I will show you how and why.
🌊 Basic Flow
Salting is used during a user’s registration and login process.
Registration
- A new user registers his/her account with a username and a password.
- Frontend performs a basic validation on the username and the password, and sends them to backend.
- Backend performs a comprehensive validation on the username and the password.
- Backend generates a random string called salt, appends it to the end of the password, and applies a hash function to the concatenated result, most likely in SHA256.
- Backend persists the generated salt and the computed hash side by side, along with the username.
Login
- A registered user logs in to his/her account with the username and a new password. When I say new, I actually mean unknown or suspicious, because this password might be incorrect and thus different from the previous real one.
- Frontend performs a basic validation on the username and the new password, and sends them to backend.
- Backend performs a comprehensive validation on the username and the new password.
- Backend retrieves the salt and hash previously stored in database, re-computes a new hash based on the new password, and compares it to the stored hash.
- If equal, the password is successfully verified. Otherwise, the password is incorrect.
❓ FAQ
You might already have a bunch of questions in your mind. And I will try to answer them.
🤔 No Protection on Frontend?
You might have noticed that the hashing and salting are all performed on the backend side. The password itself still gets transferred between frontend and backend, un-hashed and naked.
You are half correct. It can indeed be naked, if we use HTTP without TLS, i.e. no HTTPS. The username and password will then be sent over the network in cleartext, which renders everything useless. After all, if the hacker could directly see our passwords, how could any protection help?
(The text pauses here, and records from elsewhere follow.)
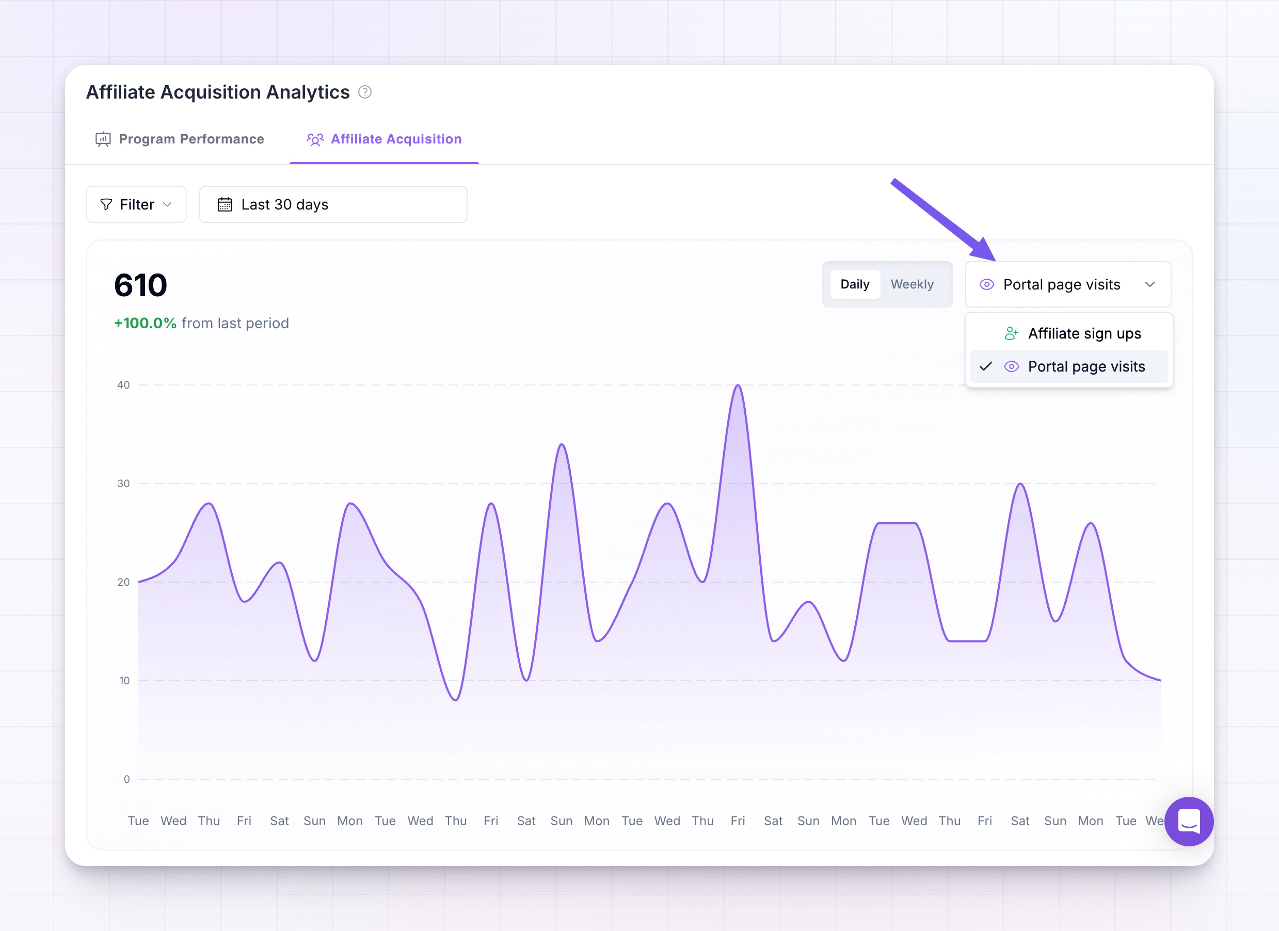This screenshot has height=931, width=1279.
Task: Click the Affiliate sign ups person-plus icon
Action: [x=1011, y=334]
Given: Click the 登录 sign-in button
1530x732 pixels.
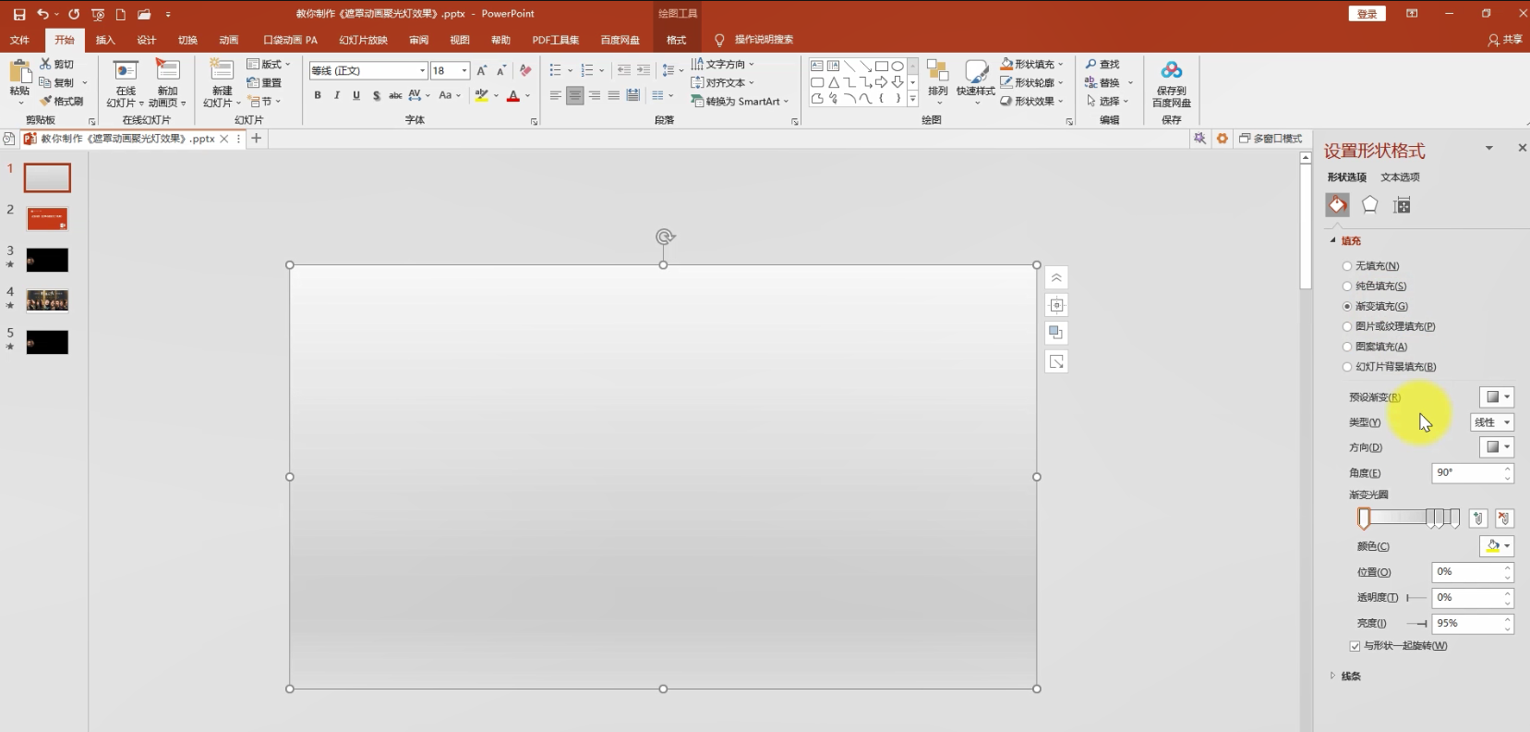Looking at the screenshot, I should pos(1367,14).
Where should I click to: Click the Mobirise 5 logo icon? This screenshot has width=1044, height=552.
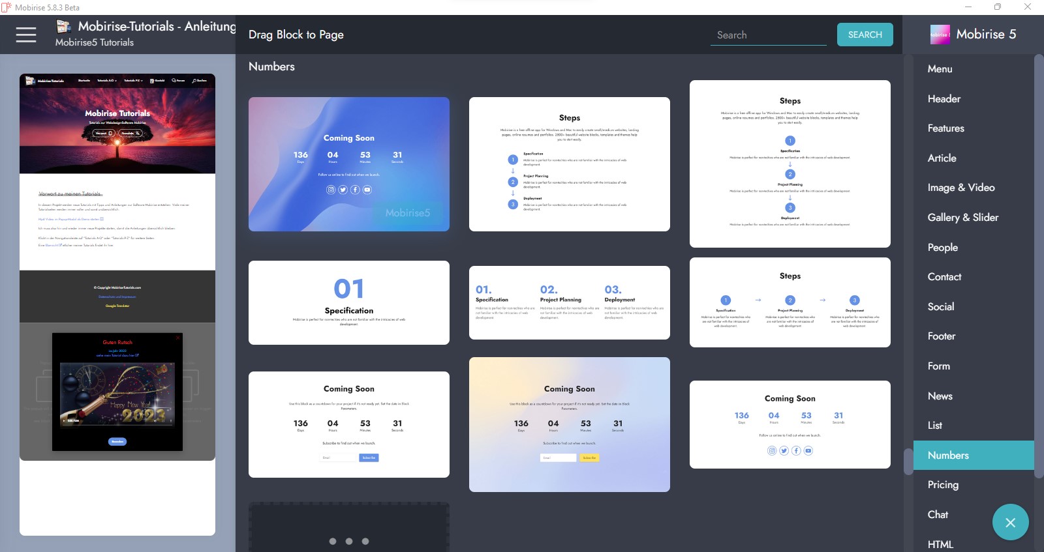click(940, 35)
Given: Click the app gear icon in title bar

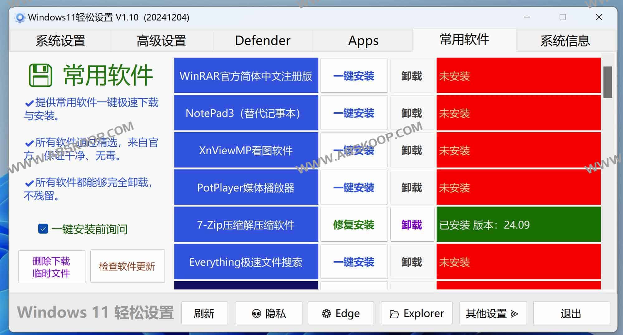Looking at the screenshot, I should [x=20, y=18].
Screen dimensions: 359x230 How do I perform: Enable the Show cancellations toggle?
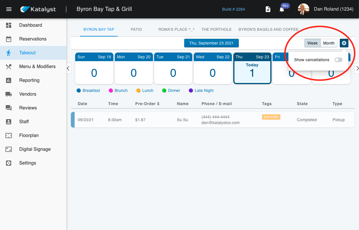(x=339, y=60)
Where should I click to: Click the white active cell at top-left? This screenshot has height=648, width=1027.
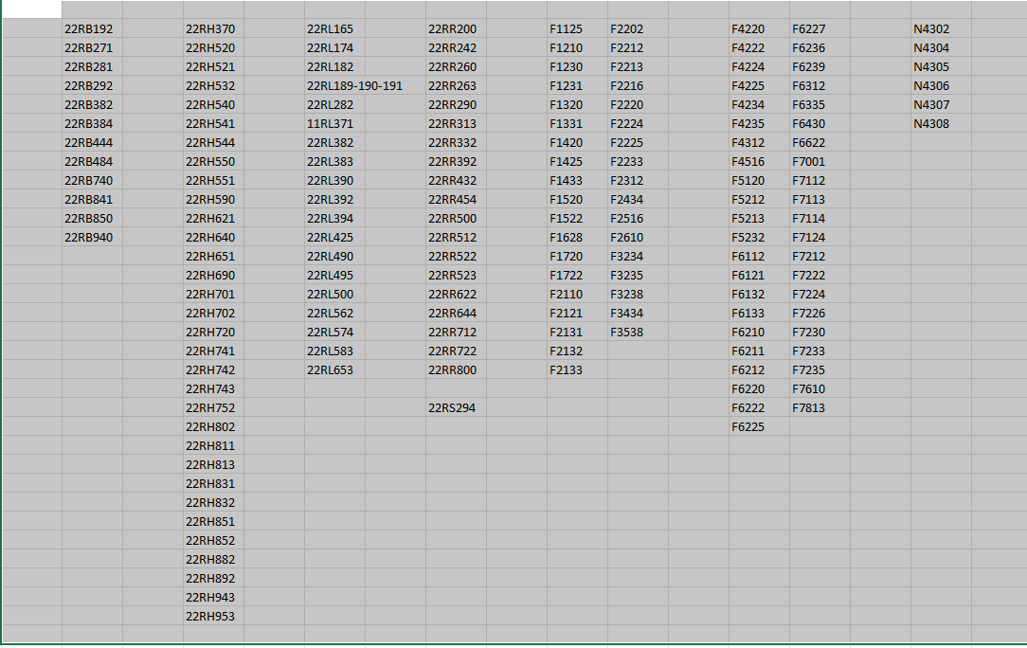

And that’s exactly one reason why we should use HTTPS. Credentials like username and password are encrypted, so that hackers wouldn’t be able to interpret. And it’s free from replay attacks, thanks to the client random and server random generated during TLS handshake.
In other words, it is safe to send cleartext password over HTTPS. But feel free to add another layer of security if you want to, which will not be covered in this article, though. And when you do, be aware of the performance and bundle size issues, because now the browser might need to download some additional cryptography libraries, and hashing is not a cheap move.
Also, we can derive from above that salting is exclusively for database security. It is there to protect the password even if the database has already been compromised and breached.
🤔 How Is It Different from Just Hashing?
Hashing has already done a pretty good job at securing database information, because hackers cannot see the cleartext password directly.
But hackers have their siege cars. For example, with a rainbow table, the hacker already has a pre-computed map of different cleartexts to their corresponding hash values. If the hacker succeeds in finding a matched hash value, he/she can then deduce the cleartext password.
But if we append a salt to the password, the hacker can no longer find a match.
😡 There Is Really Not Much Difference!
I know what you are thinking. If the rainbow table happens to record a mapping from “123456j#” to “873c545b”, the hacker can still deduce Bob’s password!
And you are right, to some extent. Because if someone has an almighty rainbow table that contains every cleartext in the universe, then every password we have ever used is surely also contained in it, so the hacker can always find a match.
But there is no such thing as “almighty”, and neither is there any way to traverse every ever-existing password. Salting does not wipe out attacks entirely, but it makes the cleartext less predictable, and thus less prone to attacks.
Wikipedia: Salting helps defend against attacks that use precomputed tables (e.g. rainbow tables), by vastly growing the size of table needed for a successful attack.
What if the developer applies the same salt to every password? I’ll let you figure that out by yourself! If you come up with an answer, feel free to post it in the comment section.
🤔 Any Requirement on the Salt?
Not really. Wikipedia claims that any string longer than 16B should suffice.
However, the salt should be unpredictable enough. Otherwise, the hacker can append the potential salt to the rainbow table, and perform the attack once again. This time we won’t be so lucky!
📌 Conclusion
Honestly, salting is nothing new, but many people do it wrong. So, in this article, I tried to document the flow and reason of salting in detail.
Key takeaway:
password_hash = SHA256(password + salt).